Runtime source overrides
Use runtimeSources when Jazz can't automatically find its internal assets. This usually only happens with non-standard bundler configurations or on edge runtimes like Cloudflare Workers.
| Field | Use it when |
|---|---|
runtimeSources.baseUrl | Jazz runtime assets are served from a shared base path like /assets/jazz/ |
runtimeSources.wasmUrl | The Wasm file has an explicit public URL |
runtimeSources.workerUrl | The worker script has an explicit public URL |
runtimeSources.wasmSource | Your runtime gives you Wasm bytes directly |
runtimeSources.wasmModule | Your runtime gives you a precompiled WebAssembly.Module |
Jazz resolves these in this order:
runtimeSources.wasmModuleruntimeSources.wasmSourceruntimeSources.wasmUrl/runtimeSources.workerUrlruntimeSources.baseUrl- built-in zero-config fallback
Browser asset overrides
The config is the same across frameworks. Plain TypeScript uses createDb(...) directly.
export function AppWithRuntimeSources() {
return (
<JazzProvider
config={{
appId: "my-app",
serverUrl: "https://my-jazz-server.example.com",
runtimeSources: {
baseUrl: "/assets/jazz/",
},
}}
fallback={<p>Loading...</p>}
>
{/* ... */}
</JazzProvider>
);
}<script setup lang="ts">
import { createJazzClient, JazzProvider } from "jazz-tools/vue";
const client = createJazzClient({
appId: "my-app",
serverUrl: "https://my-jazz-server.example.com",
runtimeSources: {
baseUrl: "/assets/jazz/",
},
});
</script>
<template>
<JazzProvider :client="client">
<!-- ... -->
</JazzProvider>
</template><script lang="ts">
import { JazzProvider, createJazzClient } from "jazz-tools/svelte";
const client = createJazzClient({
appId: "my-app",
serverUrl: "https://my-jazz-server.example.com",
runtimeSources: {
baseUrl: "/assets/jazz/",
},
});
</script>
<JazzProvider {client}>
<!-- ... -->
</JazzProvider>const db = await createDb({
appId: "my-app",
serverUrl: "https://my-jazz-server.example.com",
runtimeSources: {
wasmUrl: "/static/jazz/jazz_wasm_bg.wasm",
workerUrl: "/static/jazz/worker/jazz-worker.js",
},
});Use baseUrl when both assets live together under one public directory. Use explicit wasmUrl / workerUrl when your app serves them from different places.
Edge-style Wasm setup
Some runtimes (like Cloudflare Workers) don't load Jazz the same way a browser does. In those cases, provide the Wasm module or bytes directly.

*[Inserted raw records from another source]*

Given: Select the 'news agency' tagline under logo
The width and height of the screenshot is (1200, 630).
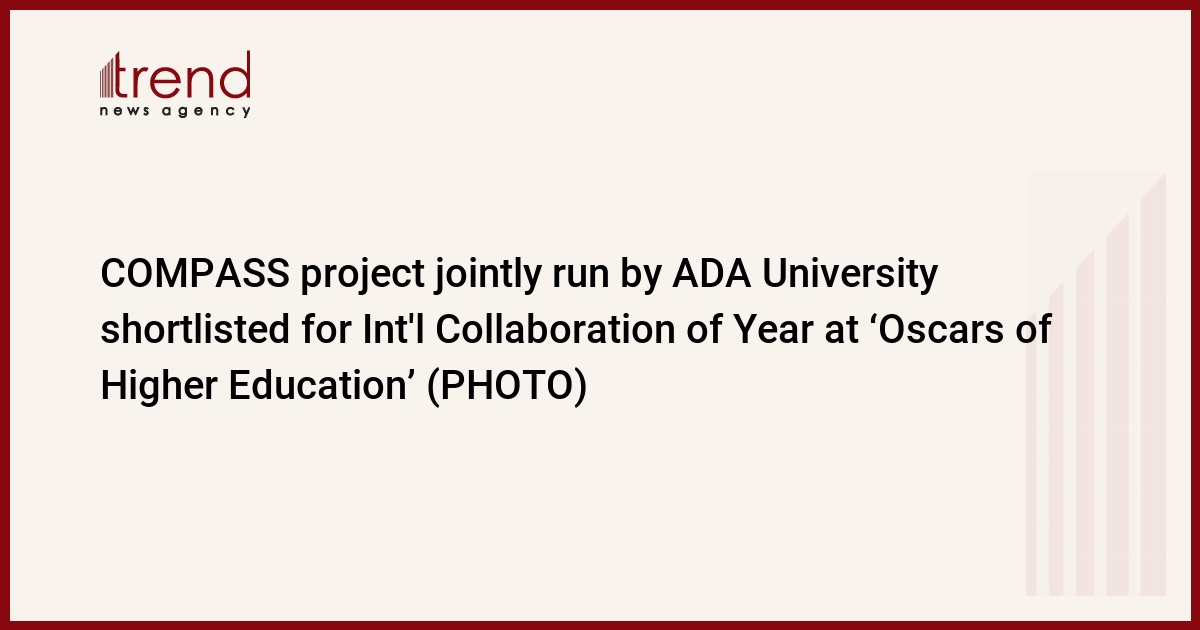Looking at the screenshot, I should coord(175,111).

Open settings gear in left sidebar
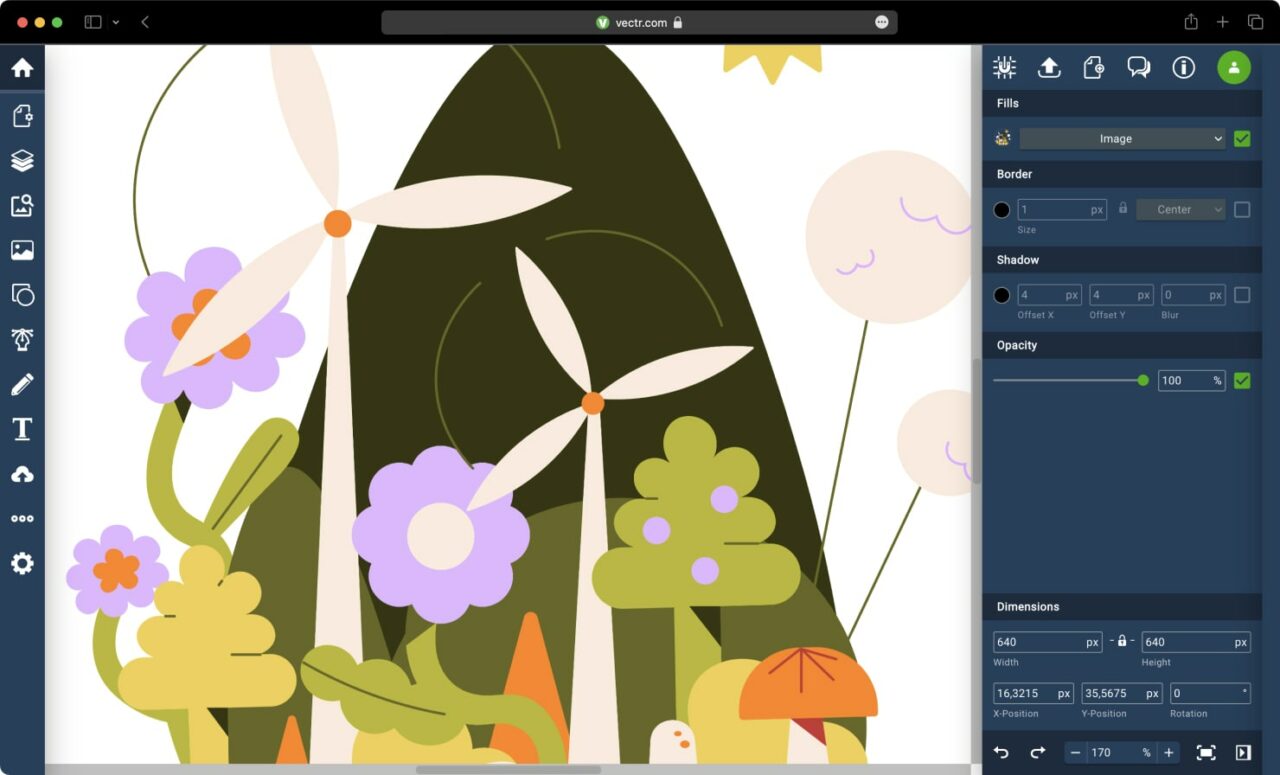(22, 563)
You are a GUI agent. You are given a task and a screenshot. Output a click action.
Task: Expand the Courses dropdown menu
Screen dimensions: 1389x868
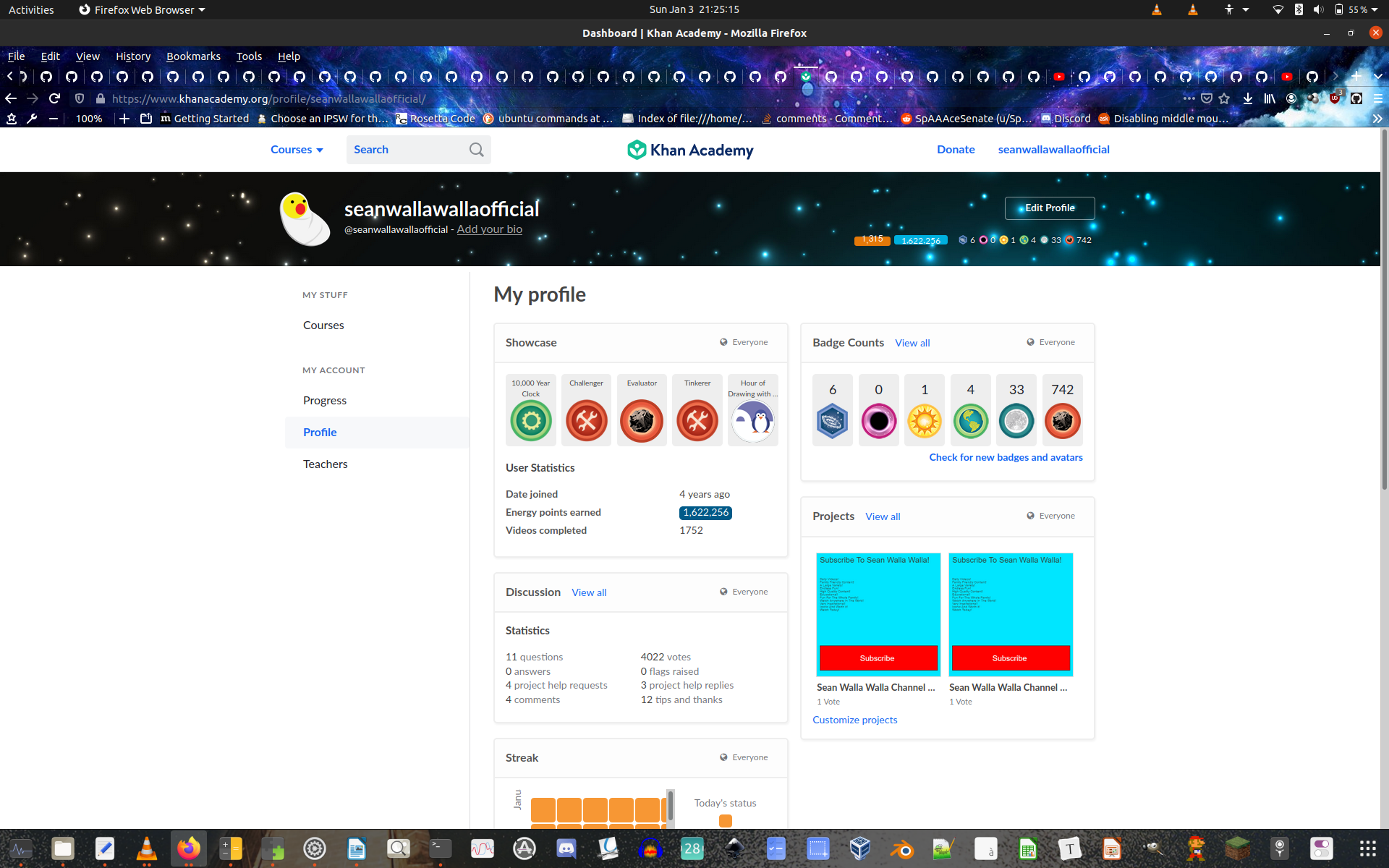pyautogui.click(x=296, y=149)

const db = await createDb({
appId: "my-app",
runtimeSources: {
wasmModule: jazzWasmModule,
},
});If your platform hands you raw bytes instead of a compiled module, use runtimeSources.wasmSource:
const db = await createDb({
appId: "my-app",
runtimeSources: {
wasmSource: wasmBytes,
},
});See the Cloudflare Wrangler example for a complete workerd setup.